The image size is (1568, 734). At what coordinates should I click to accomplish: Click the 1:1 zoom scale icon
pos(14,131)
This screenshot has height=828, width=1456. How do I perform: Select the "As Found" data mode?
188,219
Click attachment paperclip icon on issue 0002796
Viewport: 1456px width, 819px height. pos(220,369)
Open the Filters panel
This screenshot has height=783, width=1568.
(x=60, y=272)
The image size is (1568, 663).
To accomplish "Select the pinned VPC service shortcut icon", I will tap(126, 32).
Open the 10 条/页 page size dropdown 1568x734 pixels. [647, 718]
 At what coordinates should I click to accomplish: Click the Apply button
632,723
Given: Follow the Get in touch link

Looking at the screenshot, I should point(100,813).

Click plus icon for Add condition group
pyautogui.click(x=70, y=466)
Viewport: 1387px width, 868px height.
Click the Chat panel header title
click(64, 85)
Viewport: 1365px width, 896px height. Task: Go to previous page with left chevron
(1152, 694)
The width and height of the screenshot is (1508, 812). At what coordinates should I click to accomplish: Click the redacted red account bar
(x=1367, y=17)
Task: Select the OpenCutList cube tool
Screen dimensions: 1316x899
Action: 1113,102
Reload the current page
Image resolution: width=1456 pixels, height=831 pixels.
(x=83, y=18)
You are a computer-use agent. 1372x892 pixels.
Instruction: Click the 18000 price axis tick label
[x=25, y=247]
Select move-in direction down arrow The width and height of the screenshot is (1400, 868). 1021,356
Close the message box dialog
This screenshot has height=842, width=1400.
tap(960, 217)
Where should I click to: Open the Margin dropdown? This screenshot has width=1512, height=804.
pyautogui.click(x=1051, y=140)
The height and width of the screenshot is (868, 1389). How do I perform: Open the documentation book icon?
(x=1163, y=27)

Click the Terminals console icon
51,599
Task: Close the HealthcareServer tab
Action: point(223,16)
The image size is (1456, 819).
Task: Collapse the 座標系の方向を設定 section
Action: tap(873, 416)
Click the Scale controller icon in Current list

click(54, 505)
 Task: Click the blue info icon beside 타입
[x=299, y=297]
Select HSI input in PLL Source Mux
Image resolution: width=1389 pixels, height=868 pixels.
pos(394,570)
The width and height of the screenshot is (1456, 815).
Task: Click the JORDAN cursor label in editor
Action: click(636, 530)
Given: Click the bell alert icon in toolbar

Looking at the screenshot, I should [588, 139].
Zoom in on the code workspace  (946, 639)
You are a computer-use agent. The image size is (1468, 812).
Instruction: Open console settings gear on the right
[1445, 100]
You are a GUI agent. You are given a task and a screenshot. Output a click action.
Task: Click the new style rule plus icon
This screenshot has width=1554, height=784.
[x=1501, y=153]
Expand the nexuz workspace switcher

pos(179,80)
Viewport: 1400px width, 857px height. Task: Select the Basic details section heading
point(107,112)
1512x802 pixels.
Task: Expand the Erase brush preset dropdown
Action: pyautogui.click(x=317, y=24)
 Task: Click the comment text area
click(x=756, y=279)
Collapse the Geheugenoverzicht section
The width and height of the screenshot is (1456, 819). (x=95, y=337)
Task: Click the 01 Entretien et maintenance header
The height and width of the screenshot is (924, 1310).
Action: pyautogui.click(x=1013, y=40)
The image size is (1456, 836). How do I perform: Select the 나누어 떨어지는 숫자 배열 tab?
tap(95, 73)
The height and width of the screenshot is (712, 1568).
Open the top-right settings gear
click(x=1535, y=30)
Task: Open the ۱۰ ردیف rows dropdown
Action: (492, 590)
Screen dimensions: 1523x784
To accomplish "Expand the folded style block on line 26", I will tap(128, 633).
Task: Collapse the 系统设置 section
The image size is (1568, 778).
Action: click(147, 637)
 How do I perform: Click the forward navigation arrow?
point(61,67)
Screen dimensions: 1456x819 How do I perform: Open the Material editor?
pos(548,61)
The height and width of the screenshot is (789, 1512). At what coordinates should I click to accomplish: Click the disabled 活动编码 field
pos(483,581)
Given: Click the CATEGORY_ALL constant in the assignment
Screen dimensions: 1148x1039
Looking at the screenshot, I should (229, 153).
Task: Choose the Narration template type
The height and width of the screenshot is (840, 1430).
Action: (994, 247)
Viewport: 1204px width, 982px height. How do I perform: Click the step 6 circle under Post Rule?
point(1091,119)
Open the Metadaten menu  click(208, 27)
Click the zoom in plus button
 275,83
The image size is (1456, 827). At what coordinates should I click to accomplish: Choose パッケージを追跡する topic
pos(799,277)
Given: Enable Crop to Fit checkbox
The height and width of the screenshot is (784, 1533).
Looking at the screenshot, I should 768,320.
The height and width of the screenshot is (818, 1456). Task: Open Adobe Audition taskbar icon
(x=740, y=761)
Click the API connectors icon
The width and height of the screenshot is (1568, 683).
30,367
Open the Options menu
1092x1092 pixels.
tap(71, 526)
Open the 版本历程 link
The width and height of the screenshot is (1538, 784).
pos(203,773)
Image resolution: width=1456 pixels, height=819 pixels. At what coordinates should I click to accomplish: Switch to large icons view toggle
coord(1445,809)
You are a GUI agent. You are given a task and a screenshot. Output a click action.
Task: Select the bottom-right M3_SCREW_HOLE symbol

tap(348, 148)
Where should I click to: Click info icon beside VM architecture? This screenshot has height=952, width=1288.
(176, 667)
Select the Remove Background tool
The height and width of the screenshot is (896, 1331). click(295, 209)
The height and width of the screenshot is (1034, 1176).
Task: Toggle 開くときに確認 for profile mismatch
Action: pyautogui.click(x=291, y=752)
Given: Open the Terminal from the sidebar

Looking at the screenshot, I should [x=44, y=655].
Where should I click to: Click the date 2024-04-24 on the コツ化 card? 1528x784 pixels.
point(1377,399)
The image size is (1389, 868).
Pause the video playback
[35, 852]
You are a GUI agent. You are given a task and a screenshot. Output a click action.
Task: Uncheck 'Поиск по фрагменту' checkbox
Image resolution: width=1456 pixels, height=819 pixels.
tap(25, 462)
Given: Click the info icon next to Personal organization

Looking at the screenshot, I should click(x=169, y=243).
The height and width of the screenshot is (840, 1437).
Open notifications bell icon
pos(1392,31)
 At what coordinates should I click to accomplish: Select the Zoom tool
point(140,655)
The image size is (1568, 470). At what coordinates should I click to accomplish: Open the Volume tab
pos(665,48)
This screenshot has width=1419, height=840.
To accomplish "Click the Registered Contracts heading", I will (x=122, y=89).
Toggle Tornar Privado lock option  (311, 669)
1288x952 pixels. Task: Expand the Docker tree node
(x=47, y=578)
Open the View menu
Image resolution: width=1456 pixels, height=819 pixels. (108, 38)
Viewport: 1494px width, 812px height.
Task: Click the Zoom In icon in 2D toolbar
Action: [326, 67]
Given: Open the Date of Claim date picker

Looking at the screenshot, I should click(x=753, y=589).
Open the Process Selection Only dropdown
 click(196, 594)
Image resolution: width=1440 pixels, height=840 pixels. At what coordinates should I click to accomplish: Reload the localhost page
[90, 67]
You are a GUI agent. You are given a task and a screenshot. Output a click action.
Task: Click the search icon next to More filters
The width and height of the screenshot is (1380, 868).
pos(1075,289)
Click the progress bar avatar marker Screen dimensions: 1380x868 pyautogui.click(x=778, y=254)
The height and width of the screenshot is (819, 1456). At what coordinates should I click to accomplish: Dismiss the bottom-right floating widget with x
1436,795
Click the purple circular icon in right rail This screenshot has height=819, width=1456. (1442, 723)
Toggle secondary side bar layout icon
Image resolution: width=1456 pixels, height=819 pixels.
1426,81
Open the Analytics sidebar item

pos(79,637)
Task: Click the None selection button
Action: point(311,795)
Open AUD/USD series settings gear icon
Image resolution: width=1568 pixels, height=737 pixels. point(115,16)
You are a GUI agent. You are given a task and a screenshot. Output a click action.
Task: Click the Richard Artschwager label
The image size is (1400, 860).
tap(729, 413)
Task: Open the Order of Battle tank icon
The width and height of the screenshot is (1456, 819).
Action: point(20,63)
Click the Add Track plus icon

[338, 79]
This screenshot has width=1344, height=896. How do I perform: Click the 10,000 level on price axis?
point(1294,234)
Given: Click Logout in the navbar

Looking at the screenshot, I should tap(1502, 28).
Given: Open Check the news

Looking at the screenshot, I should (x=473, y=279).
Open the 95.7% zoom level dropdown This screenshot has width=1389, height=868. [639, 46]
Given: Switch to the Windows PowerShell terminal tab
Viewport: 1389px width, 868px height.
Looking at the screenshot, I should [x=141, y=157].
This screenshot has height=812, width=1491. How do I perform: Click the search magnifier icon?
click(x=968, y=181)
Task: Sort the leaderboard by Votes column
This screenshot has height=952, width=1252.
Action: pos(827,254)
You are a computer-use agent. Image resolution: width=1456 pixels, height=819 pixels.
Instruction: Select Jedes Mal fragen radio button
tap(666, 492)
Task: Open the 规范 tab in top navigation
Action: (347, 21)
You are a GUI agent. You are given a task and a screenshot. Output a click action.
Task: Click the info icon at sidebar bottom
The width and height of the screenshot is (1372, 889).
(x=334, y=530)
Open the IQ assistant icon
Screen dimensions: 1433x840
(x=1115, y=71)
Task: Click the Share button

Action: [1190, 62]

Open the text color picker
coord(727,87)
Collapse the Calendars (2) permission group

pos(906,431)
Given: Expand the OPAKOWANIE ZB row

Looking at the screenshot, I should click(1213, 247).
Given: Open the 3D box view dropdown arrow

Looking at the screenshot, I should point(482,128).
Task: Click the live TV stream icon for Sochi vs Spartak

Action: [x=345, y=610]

§ §

Work required:
Using the material above, count the lines containing the word "will". Reply with the number alone.

Exercise output:
3